The answer required is how many lines of the following entries contain the word "status", with no other words.

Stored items

──────────────────────────────

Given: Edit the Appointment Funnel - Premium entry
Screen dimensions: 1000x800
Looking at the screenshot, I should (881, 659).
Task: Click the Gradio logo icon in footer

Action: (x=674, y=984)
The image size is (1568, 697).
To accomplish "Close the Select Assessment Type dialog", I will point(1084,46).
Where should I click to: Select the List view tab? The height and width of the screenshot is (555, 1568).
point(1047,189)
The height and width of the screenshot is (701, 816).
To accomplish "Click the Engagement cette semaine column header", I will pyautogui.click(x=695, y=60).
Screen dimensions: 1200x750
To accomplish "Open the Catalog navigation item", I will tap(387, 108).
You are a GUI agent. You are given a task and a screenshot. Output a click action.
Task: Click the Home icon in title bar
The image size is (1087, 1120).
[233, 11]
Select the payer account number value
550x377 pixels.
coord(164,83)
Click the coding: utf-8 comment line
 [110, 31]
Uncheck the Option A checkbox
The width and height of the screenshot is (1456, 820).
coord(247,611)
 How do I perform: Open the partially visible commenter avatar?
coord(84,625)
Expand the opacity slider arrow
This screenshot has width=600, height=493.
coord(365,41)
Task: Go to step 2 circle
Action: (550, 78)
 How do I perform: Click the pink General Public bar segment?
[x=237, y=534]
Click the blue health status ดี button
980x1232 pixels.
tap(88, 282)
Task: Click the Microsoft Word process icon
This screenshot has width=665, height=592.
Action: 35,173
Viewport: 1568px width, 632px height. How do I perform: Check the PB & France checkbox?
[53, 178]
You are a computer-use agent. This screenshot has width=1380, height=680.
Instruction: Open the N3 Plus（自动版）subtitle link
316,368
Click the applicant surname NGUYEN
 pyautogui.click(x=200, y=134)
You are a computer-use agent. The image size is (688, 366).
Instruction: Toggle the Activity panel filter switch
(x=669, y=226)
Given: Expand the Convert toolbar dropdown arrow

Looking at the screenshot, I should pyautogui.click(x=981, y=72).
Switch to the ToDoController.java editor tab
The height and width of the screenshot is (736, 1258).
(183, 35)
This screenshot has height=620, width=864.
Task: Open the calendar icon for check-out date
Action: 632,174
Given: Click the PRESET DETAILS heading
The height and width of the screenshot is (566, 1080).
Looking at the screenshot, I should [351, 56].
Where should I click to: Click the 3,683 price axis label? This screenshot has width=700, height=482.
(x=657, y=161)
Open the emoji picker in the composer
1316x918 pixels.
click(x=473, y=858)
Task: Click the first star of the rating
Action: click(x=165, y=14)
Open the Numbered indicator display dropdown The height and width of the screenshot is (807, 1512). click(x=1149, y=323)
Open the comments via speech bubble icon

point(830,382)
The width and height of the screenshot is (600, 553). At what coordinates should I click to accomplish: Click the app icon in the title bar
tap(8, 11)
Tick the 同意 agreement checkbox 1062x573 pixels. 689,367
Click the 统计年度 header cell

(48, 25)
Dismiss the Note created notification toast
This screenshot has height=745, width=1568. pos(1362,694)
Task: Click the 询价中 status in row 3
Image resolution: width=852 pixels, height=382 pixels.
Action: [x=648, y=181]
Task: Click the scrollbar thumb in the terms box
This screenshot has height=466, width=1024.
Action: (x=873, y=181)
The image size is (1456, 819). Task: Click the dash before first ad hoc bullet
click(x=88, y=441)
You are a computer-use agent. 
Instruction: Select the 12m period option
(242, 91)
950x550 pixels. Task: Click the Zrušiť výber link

──────────────────────────────

# Written reply
2